**How to complete this task**
Reproduce word for word the passage of the article below on protecting Almeria's coastline, from "Manuel de la" to "Ecological Transition’s plans.".

Start of Page extract

A STRATEGY for protecting the provincial coastline from the impact of climate change and extreme weather events like last month’s Storm Gloria should be finalised by the beginning of next year, the Spanish Government Sub-delegate has told delegations from Almeria’s coastal municipalities.
Manuel de la Fuente met with the representatives of Adra, Roquetas de Mar, El Ejido, Enix, Mojacar, Vera, Cuevas del Almanzora, Pulpi, Balanegra, Almeria, Nijar, Carboneras and Garrucha councils, including the mayors, and key economic and social associations and entities on Friday to update them on the Ministry for Ecological Transition’s plans.
De la Fuente explained investigations financed by the European Union are being carried out to identify problems in order to address them in what a Sub-delegation statement described as a “comprehensive, economical and environmentally sustainable way.”
The project is taking into account physical, environmental and institutional factors related to the evolution of the coast, the risk of flooding, the occupation of public spaces, erosion and alterations to climate patterns.

End of Page extract
Start of Data

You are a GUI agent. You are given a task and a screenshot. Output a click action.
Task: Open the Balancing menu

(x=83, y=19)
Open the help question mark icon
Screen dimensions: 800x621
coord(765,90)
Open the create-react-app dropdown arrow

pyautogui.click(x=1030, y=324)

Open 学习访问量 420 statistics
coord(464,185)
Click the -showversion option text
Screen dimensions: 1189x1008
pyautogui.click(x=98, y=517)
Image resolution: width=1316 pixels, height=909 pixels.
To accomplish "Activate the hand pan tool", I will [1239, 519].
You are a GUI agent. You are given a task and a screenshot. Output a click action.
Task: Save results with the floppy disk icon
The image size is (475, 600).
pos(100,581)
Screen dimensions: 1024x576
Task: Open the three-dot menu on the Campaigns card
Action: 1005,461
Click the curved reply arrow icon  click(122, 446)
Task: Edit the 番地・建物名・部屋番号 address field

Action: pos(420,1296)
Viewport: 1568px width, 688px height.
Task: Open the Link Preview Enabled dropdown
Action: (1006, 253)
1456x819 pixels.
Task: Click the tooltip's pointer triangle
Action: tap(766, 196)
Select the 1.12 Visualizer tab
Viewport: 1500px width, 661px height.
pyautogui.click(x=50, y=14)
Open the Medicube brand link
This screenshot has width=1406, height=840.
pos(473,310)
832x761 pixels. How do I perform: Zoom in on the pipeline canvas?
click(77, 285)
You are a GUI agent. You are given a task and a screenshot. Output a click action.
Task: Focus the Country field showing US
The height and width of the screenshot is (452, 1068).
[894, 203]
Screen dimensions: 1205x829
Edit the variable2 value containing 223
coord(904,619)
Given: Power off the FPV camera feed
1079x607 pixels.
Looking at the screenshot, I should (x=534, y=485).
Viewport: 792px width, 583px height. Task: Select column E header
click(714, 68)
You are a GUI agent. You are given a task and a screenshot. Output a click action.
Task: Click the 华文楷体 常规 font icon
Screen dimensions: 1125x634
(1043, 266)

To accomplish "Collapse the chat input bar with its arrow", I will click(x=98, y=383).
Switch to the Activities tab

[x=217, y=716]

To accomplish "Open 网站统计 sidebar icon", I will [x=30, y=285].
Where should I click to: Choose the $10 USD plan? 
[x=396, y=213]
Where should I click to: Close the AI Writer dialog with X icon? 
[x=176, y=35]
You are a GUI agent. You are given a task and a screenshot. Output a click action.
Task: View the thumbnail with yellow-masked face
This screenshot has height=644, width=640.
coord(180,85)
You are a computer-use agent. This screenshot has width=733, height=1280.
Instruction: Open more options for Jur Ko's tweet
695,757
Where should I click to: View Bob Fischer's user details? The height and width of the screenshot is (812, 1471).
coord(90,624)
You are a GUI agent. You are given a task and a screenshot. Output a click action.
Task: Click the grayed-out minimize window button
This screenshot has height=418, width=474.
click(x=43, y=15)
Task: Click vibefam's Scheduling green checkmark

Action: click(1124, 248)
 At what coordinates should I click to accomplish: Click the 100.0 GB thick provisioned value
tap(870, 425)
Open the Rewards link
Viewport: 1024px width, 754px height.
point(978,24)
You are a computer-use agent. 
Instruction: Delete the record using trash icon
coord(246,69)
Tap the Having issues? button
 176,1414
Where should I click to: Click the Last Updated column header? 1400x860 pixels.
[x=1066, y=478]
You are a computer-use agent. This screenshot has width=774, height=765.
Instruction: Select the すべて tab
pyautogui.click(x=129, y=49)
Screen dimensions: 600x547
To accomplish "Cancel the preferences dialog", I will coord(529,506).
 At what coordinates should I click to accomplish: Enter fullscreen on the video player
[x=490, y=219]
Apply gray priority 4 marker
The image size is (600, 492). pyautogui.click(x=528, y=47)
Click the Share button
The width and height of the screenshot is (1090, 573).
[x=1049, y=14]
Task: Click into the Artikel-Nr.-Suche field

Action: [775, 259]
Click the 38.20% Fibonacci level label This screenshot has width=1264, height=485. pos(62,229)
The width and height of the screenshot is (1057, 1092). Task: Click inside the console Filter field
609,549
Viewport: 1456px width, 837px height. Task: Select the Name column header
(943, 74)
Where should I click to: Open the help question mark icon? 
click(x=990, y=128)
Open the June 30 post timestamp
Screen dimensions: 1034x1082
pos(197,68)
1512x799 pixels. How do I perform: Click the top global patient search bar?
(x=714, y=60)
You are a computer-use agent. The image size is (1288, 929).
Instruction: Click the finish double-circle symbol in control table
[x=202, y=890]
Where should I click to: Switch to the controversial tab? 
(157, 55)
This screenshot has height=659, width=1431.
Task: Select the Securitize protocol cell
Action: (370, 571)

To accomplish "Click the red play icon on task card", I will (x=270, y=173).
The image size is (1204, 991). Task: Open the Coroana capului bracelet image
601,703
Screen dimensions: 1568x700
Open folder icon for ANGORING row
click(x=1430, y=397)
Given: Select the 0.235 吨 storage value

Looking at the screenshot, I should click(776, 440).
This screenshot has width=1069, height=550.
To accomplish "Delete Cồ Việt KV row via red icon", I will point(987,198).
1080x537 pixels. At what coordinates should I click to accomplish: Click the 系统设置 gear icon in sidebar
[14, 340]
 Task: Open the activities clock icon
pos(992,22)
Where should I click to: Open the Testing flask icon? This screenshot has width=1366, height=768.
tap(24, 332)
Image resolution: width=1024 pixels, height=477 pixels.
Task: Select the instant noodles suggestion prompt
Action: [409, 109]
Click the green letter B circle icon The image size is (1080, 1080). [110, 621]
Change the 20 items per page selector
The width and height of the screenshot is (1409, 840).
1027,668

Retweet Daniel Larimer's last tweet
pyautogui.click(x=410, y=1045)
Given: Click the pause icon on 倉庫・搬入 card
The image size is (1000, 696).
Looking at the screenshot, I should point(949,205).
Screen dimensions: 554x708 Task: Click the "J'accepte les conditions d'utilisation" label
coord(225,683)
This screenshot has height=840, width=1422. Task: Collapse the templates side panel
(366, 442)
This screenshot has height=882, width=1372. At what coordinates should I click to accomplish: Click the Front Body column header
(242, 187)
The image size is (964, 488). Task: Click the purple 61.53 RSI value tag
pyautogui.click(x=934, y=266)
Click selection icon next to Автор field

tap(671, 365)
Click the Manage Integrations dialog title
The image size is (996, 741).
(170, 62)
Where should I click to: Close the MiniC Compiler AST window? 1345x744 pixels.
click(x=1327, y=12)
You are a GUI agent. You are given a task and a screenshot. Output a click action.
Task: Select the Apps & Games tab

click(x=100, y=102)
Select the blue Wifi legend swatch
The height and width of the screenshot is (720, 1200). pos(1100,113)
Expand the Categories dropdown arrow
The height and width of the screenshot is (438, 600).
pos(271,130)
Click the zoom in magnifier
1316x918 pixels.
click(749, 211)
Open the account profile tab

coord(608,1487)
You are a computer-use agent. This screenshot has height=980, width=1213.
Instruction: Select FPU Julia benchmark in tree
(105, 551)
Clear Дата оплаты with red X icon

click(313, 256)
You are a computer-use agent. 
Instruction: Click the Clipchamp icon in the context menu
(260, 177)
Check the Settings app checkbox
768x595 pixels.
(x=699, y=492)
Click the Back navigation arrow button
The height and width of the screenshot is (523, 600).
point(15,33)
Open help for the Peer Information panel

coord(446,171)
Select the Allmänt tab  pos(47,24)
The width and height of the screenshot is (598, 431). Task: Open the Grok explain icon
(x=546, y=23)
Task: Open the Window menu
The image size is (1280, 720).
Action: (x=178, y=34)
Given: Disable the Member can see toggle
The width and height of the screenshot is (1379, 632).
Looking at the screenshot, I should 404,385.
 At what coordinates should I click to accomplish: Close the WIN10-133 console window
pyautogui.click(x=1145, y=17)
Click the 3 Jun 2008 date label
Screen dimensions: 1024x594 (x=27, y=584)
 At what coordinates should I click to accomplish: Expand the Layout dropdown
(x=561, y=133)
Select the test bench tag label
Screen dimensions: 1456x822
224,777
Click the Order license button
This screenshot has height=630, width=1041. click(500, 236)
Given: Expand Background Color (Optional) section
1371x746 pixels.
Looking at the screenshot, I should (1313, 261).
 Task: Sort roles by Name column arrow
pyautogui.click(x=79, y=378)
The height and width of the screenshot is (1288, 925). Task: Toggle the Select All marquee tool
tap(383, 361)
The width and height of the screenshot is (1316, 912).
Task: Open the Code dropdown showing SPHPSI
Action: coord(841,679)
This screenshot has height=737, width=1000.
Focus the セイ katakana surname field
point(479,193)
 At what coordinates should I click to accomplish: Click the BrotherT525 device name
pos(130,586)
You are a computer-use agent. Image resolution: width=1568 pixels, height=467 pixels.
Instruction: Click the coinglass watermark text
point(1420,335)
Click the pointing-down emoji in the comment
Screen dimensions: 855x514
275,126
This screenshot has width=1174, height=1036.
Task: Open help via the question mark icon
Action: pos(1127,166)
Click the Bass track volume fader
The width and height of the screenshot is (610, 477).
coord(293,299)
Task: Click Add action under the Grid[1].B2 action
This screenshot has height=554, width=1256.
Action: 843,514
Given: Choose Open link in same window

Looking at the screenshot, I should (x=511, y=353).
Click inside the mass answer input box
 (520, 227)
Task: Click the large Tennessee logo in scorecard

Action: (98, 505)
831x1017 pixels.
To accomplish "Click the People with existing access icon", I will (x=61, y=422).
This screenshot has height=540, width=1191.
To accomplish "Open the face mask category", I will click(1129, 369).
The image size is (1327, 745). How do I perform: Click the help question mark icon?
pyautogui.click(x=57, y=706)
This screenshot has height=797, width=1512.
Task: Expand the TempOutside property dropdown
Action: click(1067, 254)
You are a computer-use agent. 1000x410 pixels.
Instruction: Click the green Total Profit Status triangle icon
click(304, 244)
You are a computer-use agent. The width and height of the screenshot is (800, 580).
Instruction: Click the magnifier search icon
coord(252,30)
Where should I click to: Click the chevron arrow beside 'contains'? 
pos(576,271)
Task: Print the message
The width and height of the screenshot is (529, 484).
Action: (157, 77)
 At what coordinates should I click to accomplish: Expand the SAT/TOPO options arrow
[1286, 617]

End of Data

**Response area**
Manuel de la Fuente met with the representatives of Adra, Roquetas de Mar, El Ejido, Enix, Mojacar, Vera, Cuevas del Almanzora, Pulpi, Balanegra, Almeria, Nijar, Carboneras and Garrucha councils, including the mayors, and key economic and social associations and entities on Friday to update them on the Ministry for Ecological Transition’s plans.